Republicans are much more reticent on the subject. Democrats account for 89 percent of the overall Twitter conversation for all DACA-related tweets (meaning any related keyword). In contrast, Republicans were much more silent on the issue. Those Republicans who tweeted using the term “DACA,” for instance, accounted for just 14.7 percent of all members of Congress. Only three percent of the conversation generated by Republicans referenced Dreamers in at least one tweet – contrasting with 97 percent of the conversation dominated by Democrats. When Republicans touch on the economy in DACA-related tweets, it’s typically to state they believe the Dreamers take economic opportunity from American citizens – and Democrats are more likely to use it to highlight the economic benefits these DACA recipients bring. In most cases, however, the focus is on the impact to the recipients.

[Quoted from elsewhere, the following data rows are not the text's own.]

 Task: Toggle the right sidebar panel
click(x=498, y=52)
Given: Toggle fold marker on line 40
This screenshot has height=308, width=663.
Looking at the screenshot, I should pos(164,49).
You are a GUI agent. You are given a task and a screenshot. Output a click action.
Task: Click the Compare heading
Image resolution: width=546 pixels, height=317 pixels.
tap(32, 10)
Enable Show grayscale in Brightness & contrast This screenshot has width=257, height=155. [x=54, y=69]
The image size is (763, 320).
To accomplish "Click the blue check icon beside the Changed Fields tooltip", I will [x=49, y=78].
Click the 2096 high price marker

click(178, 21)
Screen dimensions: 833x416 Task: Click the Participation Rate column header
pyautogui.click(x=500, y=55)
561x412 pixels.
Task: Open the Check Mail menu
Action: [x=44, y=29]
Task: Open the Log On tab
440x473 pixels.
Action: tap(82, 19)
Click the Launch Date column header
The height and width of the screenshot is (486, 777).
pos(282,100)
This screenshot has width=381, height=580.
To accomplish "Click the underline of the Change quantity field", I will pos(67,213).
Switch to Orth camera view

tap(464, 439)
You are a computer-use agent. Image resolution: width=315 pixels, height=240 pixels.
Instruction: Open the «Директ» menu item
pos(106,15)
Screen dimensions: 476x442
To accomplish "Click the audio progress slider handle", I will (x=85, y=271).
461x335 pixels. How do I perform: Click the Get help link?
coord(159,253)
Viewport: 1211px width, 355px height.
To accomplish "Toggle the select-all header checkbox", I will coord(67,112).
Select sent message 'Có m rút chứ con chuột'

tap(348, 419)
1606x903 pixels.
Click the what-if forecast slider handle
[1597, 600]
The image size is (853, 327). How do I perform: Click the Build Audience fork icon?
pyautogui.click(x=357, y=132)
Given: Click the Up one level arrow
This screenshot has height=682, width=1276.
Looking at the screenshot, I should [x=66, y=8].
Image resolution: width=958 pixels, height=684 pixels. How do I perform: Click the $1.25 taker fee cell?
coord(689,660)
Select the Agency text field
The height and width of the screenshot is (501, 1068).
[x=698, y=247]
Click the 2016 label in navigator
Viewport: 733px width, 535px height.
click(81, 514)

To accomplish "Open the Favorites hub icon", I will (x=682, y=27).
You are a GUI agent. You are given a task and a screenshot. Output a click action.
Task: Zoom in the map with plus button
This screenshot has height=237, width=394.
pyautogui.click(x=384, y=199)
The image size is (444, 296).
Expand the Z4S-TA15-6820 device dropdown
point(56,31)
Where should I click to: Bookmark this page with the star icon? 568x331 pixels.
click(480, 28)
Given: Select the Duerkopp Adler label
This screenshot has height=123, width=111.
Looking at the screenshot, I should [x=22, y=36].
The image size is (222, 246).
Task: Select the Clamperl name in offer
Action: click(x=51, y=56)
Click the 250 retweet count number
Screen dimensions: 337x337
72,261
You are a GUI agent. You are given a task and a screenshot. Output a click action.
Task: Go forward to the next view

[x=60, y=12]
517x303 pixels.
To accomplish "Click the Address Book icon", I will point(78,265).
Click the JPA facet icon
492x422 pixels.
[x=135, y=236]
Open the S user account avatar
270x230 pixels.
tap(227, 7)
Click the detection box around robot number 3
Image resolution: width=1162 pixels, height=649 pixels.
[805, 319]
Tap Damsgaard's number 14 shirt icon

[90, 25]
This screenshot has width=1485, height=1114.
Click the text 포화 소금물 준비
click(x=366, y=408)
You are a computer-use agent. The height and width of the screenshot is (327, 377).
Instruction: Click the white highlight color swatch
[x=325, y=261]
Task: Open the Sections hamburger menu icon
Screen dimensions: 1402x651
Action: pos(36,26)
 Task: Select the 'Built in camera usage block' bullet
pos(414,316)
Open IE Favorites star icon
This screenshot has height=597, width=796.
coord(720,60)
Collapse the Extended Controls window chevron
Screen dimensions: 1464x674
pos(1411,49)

Republicans mostly leave President Trump alone (on this issue, on social media). Republicans only used “President Trump” in Dreamer-related tweets about 4 percent of the time and “Trump administration” about 22 percent. On the media side, we’ve seen multiple Republicans – McConnell, Graham, McCain, Ryan, and Flake, for instance – share public statements that indicate sympathy and support for DACA participants. But they’re not typically sharply critical of the administration.

Talking past each other enjoys bipartisan support. The data clearly illustrates the filter bubble problem – the notion that social networks tend to push us into our own spheres of like-minded people and beliefs. We see responses to questions and comments from constituents and others. We see statements that underscore the positions they have. But although Republicans and Democrats are talking about the issue (albeit the latter much more than the former), they are not talking to each other in any meaningful way, at least on social media.

Next we’ll see if bipartisan conversations take place behind the scenes so some form of legislative action results.